> Exercise aim
Convert the listing below, from the line containing "How do I perform: Open the Marvell" through the end of the listing, into a JSON list of strings with one string per line, leaving out blank lines.

--- START ---

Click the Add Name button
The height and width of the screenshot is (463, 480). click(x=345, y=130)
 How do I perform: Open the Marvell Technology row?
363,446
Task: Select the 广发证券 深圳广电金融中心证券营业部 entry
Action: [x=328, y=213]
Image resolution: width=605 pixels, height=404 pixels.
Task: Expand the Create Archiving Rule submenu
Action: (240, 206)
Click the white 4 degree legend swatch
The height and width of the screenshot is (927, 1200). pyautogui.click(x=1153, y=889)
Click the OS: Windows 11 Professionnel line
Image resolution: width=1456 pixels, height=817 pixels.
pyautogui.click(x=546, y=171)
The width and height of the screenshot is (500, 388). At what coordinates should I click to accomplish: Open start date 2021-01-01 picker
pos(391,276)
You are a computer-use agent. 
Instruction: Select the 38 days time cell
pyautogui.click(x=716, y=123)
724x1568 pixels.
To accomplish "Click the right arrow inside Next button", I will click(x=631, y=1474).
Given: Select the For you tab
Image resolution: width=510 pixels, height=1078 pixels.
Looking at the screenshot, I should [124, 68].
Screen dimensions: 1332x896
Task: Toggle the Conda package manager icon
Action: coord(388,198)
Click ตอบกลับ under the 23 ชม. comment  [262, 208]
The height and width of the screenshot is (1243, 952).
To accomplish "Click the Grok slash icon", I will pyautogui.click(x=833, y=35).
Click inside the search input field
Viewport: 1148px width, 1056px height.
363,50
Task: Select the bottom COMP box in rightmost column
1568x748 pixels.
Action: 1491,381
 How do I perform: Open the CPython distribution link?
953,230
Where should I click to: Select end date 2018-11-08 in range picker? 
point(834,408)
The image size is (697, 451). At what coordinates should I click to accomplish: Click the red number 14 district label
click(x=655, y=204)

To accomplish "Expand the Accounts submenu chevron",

--- END ---

> Written answer
[
  " How do I perform: Open the Marvell Technology row?",
  "363,446",
  "Task: Select the 广发证券 深圳广电金融中心证券营业部 entry",
  "Action: [x=328, y=213]",
  "Image resolution: width=605 pixels, height=404 pixels.",
  "Task: Expand the Create Archiving Rule submenu",
  "Action: (240, 206)",
  "Click the white 4 degree legend swatch",
  "The height and width of the screenshot is (927, 1200). pyautogui.click(x=1153, y=889)",
  "Click the OS: Windows 11 Professionnel line",
  "Image resolution: width=1456 pixels, height=817 pixels.",
  "pyautogui.click(x=546, y=171)",
  "The width and height of the screenshot is (500, 388). At what coordinates should I click to accomplish: Open start date 2021-01-01 picker",
  "pos(391,276)",
  "You are a computer-use agent. ",
  "Instruction: Select the 38 days time cell",
  "pyautogui.click(x=716, y=123)",
  "724x1568 pixels.",
  "To accomplish \"Click the right arrow inside Next button\", I will click(x=631, y=1474).",
  "Given: Select the For you tab",
  "Image resolution: width=510 pixels, height=1078 pixels.",
  "Looking at the screenshot, I should [124, 68].",
  "Screen dimensions: 1332x896",
  "Task: Toggle the Conda package manager icon",
  "Action: coord(388,198)",
  "Click ตอบกลับ under the 23 ชม. comment  [262, 208]",
  "The height and width of the screenshot is (1243, 952).",
  "To accomplish \"Click the Grok slash icon\", I will pyautogui.click(x=833, y=35).",
  "Click inside the search input field",
  "Viewport: 1148px width, 1056px height.",
  "363,50",
  "Task: Select the bottom COMP box in rightmost column",
  "1568x748 pixels.",
  "Action: 1491,381",
  " How do I perform: Open the CPython distribution link?",
  "953,230",
  "Where should I click to: Select end date 2018-11-08 in range picker? ",
  "point(834,408)",
  "The image size is (697, 451). At what coordinates should I click to accomplish: Click the red number 14 district label",
  "click(x=655, y=204)",
  "To accomplish \"Expand the Accounts submenu chevron\","
]